Technical Programme
This is the final programme for this session. For oral sessions, the timing on the left is the current presentation order, but this may still change, so please check at the conference itself. If you have signed in to My Schedule, you can add papers to your own personalised list.
Wed-Ses1-S1:
Special Session: Lessons and Challenges Deploying Voice Search
| Time: | Wednesday 10:00 |
Place: | East Wing 4 |
Type: | Special |
| Chair: | Mike Cohen & Mike Phillips |
| 10:00 | Role of Natural Language Understanding in Voice Local Search
Junlan Feng (AT&T Labs Research) Srinivas Banglore (AT&T Labs Research) Mazin Gilbert (AT&T Labs Research)

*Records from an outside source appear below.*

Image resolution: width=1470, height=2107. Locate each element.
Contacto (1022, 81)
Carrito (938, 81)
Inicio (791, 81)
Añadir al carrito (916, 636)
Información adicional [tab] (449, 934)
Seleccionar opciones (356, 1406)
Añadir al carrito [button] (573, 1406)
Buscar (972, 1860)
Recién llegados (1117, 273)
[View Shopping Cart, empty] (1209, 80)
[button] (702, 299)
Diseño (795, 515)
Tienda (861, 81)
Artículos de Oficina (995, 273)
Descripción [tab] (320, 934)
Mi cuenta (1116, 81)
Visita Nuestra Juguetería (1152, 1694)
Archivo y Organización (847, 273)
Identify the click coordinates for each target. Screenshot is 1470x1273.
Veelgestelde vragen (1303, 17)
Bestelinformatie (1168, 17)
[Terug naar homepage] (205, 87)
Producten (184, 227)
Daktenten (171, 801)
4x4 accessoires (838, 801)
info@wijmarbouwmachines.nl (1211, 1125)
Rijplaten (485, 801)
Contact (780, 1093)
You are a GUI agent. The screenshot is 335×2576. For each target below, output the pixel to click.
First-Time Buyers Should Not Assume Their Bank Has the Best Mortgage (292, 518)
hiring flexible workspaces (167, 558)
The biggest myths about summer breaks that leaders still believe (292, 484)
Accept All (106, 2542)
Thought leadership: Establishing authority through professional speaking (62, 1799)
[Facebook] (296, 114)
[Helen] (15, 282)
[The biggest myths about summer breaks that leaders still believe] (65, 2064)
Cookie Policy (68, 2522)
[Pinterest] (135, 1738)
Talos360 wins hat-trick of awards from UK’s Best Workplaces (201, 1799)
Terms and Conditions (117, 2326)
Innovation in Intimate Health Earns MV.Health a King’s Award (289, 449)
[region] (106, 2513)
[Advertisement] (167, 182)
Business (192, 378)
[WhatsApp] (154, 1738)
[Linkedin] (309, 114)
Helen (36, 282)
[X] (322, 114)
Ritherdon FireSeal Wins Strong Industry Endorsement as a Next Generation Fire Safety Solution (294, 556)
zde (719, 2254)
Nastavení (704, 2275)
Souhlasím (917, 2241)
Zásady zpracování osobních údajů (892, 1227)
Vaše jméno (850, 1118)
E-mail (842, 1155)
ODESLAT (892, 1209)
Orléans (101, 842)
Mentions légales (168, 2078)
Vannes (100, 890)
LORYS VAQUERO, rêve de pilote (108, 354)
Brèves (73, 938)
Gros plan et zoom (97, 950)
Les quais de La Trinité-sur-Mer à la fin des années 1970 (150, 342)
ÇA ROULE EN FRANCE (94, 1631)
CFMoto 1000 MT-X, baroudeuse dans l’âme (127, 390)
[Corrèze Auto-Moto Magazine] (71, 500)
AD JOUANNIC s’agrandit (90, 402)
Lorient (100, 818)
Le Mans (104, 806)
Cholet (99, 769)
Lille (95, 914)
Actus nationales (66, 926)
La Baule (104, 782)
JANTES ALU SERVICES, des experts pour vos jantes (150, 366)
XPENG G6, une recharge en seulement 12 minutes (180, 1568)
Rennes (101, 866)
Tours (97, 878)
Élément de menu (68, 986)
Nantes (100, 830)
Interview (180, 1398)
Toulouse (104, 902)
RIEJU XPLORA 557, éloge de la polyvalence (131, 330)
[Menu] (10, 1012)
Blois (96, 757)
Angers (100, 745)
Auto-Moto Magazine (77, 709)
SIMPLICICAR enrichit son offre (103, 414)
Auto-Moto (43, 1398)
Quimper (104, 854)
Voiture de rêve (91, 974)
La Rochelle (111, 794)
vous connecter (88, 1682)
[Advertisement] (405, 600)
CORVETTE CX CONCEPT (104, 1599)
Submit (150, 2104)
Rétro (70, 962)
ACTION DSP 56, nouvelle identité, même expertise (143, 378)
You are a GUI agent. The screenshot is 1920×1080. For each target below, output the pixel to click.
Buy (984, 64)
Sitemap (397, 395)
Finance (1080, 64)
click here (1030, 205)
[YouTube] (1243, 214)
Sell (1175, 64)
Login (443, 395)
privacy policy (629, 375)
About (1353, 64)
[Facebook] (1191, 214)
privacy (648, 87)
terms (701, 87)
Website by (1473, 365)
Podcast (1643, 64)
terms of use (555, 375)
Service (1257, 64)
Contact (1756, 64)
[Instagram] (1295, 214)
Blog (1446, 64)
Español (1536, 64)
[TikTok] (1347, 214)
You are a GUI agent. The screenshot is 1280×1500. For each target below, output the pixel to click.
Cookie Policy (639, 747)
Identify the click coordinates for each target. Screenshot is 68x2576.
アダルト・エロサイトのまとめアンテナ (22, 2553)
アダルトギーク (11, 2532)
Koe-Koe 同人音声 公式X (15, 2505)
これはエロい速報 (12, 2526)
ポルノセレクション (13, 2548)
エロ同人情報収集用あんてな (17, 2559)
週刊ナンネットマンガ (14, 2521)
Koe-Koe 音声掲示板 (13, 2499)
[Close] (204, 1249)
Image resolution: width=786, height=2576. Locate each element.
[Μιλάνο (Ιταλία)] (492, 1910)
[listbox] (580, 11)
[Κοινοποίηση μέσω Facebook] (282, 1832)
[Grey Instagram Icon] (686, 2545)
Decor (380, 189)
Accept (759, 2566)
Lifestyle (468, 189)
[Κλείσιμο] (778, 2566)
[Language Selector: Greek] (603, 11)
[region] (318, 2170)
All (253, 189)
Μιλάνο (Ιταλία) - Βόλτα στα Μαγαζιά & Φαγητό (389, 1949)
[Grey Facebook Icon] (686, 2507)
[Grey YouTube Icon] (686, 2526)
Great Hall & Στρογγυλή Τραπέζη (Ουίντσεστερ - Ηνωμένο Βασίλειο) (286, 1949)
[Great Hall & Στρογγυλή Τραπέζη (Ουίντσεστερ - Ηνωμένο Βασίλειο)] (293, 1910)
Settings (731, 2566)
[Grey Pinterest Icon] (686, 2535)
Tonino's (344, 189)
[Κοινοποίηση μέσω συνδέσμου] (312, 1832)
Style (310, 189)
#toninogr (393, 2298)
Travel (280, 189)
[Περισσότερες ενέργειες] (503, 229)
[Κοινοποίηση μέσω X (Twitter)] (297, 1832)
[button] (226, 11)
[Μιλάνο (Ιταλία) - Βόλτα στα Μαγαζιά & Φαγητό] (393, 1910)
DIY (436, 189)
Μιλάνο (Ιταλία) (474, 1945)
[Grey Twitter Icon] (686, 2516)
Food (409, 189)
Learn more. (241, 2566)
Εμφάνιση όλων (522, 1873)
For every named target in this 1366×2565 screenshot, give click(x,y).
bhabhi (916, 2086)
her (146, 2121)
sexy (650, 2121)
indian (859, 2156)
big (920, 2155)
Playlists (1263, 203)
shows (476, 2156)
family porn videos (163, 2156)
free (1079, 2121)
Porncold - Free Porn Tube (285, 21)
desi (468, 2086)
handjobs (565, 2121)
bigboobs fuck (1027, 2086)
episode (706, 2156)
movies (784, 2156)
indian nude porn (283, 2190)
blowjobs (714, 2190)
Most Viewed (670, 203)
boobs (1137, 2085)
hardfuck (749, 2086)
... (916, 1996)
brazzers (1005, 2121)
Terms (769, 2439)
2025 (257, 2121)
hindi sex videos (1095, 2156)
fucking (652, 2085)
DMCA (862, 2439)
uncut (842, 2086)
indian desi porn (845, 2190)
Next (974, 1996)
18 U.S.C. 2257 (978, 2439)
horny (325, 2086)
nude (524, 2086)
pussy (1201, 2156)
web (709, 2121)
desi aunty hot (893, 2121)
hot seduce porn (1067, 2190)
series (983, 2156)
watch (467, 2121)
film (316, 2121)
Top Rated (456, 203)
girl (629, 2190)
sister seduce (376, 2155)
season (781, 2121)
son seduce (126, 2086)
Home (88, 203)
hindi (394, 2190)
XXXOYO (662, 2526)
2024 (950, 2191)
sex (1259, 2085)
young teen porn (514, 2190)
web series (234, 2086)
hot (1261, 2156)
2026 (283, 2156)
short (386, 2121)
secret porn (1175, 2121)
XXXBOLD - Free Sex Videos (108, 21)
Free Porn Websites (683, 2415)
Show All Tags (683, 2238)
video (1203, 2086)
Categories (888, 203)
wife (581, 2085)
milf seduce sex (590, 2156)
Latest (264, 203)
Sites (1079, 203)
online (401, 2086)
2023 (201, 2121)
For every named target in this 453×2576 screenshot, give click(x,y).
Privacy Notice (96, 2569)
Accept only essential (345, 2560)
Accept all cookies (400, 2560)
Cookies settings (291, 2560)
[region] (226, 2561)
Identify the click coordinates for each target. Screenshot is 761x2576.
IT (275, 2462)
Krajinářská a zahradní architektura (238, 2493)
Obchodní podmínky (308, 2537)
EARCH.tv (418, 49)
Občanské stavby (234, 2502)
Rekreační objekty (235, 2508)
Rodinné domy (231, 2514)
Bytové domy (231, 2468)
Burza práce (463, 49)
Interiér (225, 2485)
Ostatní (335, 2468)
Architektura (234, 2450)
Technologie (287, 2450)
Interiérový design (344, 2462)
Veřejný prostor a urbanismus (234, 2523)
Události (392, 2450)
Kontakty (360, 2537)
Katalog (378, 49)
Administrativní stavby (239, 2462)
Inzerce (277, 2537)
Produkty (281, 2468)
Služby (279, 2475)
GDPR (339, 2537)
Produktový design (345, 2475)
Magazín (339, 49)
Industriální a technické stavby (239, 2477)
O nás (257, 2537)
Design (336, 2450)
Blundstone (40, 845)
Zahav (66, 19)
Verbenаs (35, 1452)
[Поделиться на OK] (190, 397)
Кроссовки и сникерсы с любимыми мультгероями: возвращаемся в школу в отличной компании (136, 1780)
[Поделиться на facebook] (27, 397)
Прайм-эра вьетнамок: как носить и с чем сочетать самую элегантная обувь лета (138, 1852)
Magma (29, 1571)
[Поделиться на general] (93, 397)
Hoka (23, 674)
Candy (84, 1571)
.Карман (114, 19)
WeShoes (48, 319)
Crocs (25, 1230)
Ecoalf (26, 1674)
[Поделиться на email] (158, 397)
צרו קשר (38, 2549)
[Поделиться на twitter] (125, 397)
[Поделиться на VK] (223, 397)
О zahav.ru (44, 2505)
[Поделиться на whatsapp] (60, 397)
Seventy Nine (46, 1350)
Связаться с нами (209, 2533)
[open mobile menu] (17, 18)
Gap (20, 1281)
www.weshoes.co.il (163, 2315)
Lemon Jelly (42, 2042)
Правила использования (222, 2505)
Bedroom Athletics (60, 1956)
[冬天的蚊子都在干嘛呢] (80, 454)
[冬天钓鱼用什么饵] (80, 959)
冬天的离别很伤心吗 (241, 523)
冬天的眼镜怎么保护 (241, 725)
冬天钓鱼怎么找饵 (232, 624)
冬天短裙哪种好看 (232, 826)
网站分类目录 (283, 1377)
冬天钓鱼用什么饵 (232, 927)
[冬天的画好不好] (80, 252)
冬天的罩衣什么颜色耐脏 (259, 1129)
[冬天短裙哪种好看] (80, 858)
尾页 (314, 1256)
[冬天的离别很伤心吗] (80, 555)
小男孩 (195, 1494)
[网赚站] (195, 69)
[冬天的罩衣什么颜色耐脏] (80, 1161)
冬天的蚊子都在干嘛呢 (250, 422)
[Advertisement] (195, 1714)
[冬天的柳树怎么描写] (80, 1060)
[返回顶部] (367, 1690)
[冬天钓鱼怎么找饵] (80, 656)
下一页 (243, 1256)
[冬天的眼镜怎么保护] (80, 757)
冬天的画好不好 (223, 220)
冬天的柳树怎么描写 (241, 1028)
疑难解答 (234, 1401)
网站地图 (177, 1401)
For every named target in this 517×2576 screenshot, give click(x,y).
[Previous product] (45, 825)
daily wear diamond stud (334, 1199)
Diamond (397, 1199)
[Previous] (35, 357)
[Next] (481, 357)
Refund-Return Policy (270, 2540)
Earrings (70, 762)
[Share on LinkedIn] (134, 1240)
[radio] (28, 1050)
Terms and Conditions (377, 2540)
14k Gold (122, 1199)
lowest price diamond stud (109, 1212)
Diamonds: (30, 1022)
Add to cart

Speak4it is a voice-enabled local search system currently available
for iPhone devices. The natural language understanding
(NLU) component is one of the key technology modules in this
system. The role of NLU in voice-enabled local search is twofold:
(a) parse the automatic speech recognition (ASR) output
(1-best and word lattices) into meaningful segments that contribute to high-precision local search, and (b) understand user’s intent. This paper is concerned with the first task of NLU. In
previous work, we had presented a scalable approach to parsing,
which is built upon text indexing and search framework,
and can also parse ASR lattices. In this paper, we propose an
algorithm to improve the baseline by extracting the “subjects”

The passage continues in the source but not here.